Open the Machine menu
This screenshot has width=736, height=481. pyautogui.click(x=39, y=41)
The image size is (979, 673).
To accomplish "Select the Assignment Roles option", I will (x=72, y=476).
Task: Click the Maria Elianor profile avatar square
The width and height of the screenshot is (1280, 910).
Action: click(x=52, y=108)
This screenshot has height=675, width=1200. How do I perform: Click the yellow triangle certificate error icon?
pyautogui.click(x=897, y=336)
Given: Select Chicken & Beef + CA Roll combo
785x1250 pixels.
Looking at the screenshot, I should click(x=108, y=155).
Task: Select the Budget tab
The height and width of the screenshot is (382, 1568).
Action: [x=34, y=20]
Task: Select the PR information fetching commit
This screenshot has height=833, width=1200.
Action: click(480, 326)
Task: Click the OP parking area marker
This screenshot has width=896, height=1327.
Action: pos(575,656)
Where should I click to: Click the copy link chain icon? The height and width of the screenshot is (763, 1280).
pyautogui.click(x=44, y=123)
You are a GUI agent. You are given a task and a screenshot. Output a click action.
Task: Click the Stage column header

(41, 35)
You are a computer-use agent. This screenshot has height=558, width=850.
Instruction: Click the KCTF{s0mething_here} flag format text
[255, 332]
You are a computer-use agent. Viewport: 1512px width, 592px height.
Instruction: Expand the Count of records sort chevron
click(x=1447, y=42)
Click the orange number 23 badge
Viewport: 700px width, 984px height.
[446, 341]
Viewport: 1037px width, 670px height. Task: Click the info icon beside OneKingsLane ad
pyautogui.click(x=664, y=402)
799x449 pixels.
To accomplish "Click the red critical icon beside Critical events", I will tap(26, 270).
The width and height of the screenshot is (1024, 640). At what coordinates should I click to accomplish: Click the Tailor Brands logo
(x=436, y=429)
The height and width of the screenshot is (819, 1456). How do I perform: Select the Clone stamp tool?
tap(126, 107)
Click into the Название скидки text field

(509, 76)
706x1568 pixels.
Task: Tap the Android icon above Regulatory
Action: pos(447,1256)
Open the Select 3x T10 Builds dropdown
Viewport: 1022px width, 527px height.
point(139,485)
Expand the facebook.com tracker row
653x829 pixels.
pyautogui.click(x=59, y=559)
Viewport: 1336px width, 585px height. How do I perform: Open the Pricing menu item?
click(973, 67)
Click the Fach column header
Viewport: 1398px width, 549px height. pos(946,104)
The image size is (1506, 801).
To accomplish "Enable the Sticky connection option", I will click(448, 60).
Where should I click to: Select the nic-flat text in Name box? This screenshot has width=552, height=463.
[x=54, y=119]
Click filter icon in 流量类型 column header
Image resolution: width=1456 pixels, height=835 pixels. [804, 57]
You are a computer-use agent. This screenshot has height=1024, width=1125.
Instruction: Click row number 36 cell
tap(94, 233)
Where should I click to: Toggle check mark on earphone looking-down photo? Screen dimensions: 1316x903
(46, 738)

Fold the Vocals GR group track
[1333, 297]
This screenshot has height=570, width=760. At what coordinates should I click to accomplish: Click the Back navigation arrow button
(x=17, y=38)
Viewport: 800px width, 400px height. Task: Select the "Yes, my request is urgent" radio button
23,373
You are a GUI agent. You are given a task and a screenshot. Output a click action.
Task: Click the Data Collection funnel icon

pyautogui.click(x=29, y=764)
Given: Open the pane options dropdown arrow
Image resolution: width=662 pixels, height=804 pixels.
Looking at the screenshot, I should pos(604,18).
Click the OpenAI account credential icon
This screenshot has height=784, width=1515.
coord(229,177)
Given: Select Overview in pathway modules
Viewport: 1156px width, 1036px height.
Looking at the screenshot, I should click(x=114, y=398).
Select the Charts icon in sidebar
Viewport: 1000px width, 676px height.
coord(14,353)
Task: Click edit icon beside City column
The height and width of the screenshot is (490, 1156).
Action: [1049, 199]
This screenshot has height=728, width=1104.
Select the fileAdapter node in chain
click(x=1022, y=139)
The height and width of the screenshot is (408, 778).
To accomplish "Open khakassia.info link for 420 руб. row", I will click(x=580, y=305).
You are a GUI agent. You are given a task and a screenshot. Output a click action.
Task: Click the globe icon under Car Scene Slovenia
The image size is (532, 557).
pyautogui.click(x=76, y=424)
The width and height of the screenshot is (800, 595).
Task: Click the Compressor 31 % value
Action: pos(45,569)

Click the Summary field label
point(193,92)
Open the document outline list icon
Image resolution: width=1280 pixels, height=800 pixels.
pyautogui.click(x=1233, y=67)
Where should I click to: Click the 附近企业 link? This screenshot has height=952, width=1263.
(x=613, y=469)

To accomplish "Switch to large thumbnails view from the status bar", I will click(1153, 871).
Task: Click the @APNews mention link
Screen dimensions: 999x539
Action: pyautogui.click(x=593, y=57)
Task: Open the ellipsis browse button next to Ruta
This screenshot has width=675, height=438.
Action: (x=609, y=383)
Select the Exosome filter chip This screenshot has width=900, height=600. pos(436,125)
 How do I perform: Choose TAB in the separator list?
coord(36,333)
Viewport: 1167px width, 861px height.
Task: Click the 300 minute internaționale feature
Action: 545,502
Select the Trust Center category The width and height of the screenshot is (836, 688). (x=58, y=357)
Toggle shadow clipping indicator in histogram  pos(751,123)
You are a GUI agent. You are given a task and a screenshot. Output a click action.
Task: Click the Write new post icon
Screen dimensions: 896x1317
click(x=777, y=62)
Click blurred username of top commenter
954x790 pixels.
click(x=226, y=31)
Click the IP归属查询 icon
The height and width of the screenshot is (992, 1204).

========================================

**THE TASK:**
Could you substitute "Window" for "Viewport" in the items from the line with "Viewport: 800px width, 400px" up to and including the line with "pyautogui.click(x=1233, y=67)", and give back only those lines with nothing else changed?

**RESULT OF THE EXERCISE:**
Window: 800px width, 400px height. Task: Select the "Yes, my request is urgent" radio button
23,373
You are a GUI agent. You are given a task and a screenshot. Output a click action.
Task: Click the Data Collection funnel icon

pyautogui.click(x=29, y=764)
Given: Open the pane options dropdown arrow
Image resolution: width=662 pixels, height=804 pixels.
Looking at the screenshot, I should pos(604,18).
Click the OpenAI account credential icon
This screenshot has height=784, width=1515.
coord(229,177)
Given: Select Overview in pathway modules
Window: 1156px width, 1036px height.
Looking at the screenshot, I should click(x=114, y=398).
Select the Charts icon in sidebar
Window: 1000px width, 676px height.
coord(14,353)
Task: Click edit icon beside City column
The height and width of the screenshot is (490, 1156).
Action: [1049, 199]
This screenshot has height=728, width=1104.
Select the fileAdapter node in chain
click(x=1022, y=139)
The height and width of the screenshot is (408, 778).
To accomplish "Open khakassia.info link for 420 руб. row", I will click(x=580, y=305).
You are a GUI agent. You are given a task and a screenshot. Output a click action.
Task: Click the globe icon under Car Scene Slovenia
The image size is (532, 557).
pyautogui.click(x=76, y=424)
The width and height of the screenshot is (800, 595).
Task: Click the Compressor 31 % value
Action: pos(45,569)

Click the Summary field label
point(193,92)
Open the document outline list icon
Image resolution: width=1280 pixels, height=800 pixels.
pyautogui.click(x=1233, y=67)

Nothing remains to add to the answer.